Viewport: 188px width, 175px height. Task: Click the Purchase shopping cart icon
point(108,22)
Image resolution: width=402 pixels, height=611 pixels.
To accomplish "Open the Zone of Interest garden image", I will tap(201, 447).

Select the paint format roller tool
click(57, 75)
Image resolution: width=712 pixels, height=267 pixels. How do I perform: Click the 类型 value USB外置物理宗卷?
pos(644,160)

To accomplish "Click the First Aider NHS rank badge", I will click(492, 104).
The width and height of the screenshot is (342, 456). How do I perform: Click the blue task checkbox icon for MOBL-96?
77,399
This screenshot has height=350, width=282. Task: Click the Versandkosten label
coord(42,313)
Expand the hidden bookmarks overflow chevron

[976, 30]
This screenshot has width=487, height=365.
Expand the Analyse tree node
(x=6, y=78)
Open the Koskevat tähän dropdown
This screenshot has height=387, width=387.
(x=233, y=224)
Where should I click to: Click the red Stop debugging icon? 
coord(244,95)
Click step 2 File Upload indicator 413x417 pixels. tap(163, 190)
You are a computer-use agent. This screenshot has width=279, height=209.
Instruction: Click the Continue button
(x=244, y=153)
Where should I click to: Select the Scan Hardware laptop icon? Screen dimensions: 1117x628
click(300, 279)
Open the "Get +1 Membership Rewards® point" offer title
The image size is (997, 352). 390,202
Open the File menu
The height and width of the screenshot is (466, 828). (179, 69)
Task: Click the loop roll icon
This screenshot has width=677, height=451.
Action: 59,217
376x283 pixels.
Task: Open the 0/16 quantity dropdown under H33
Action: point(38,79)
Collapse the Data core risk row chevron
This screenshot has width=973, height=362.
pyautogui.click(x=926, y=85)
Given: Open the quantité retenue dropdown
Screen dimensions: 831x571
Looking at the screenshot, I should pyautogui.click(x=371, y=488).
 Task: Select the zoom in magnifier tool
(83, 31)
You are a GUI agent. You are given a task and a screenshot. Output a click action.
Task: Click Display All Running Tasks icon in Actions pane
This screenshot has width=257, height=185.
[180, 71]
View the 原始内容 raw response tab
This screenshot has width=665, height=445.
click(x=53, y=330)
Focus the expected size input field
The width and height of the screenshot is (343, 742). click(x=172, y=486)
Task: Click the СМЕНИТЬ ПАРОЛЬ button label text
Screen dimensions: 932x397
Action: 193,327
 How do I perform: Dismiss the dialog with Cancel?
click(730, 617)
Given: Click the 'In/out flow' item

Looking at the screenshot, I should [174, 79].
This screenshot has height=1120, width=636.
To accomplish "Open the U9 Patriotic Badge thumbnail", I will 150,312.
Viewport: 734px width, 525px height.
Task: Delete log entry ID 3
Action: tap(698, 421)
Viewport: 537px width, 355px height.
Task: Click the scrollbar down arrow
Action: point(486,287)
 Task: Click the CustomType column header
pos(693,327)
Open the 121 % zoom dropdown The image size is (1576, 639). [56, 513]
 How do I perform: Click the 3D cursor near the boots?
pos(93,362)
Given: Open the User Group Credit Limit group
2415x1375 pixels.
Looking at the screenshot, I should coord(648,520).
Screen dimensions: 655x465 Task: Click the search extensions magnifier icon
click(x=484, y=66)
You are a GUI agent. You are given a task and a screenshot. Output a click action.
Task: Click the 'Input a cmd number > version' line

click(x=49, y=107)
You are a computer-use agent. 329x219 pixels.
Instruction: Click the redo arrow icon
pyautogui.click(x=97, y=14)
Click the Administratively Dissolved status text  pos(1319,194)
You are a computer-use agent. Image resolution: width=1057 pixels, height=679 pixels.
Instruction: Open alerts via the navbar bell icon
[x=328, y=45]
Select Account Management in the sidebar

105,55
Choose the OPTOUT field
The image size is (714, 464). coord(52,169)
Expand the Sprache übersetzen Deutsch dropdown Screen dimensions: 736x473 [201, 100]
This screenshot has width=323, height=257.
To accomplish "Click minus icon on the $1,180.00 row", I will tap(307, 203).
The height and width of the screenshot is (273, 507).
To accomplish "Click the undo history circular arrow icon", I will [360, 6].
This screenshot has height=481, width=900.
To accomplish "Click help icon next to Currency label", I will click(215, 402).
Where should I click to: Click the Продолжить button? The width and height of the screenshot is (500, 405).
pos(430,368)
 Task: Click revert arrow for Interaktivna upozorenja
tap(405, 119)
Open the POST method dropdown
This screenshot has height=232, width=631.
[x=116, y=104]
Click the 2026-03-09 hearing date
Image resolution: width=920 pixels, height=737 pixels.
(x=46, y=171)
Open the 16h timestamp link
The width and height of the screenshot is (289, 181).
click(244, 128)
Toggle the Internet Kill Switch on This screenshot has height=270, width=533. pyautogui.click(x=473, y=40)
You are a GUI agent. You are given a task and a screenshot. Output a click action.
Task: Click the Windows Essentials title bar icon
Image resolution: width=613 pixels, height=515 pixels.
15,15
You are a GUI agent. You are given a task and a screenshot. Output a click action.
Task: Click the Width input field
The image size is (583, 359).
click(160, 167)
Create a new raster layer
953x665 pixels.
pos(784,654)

**About this exercise:**
Looking at the data above, write out exactly the lines that start at the one containing "This screenshot has width=257, height=185." and end at the one containing "This screenshot has height=1120, width=636."; include both and nothing beyond.

**Solution:**
This screenshot has width=257, height=185.
[180, 71]
View the 原始内容 raw response tab
This screenshot has width=665, height=445.
click(x=53, y=330)
Focus the expected size input field
The width and height of the screenshot is (343, 742). click(x=172, y=486)
Task: Click the СМЕНИТЬ ПАРОЛЬ button label text
Screen dimensions: 932x397
Action: 193,327
 How do I perform: Dismiss the dialog with Cancel?
click(730, 617)
Given: Click the 'In/out flow' item

Looking at the screenshot, I should [174, 79].
This screenshot has height=1120, width=636.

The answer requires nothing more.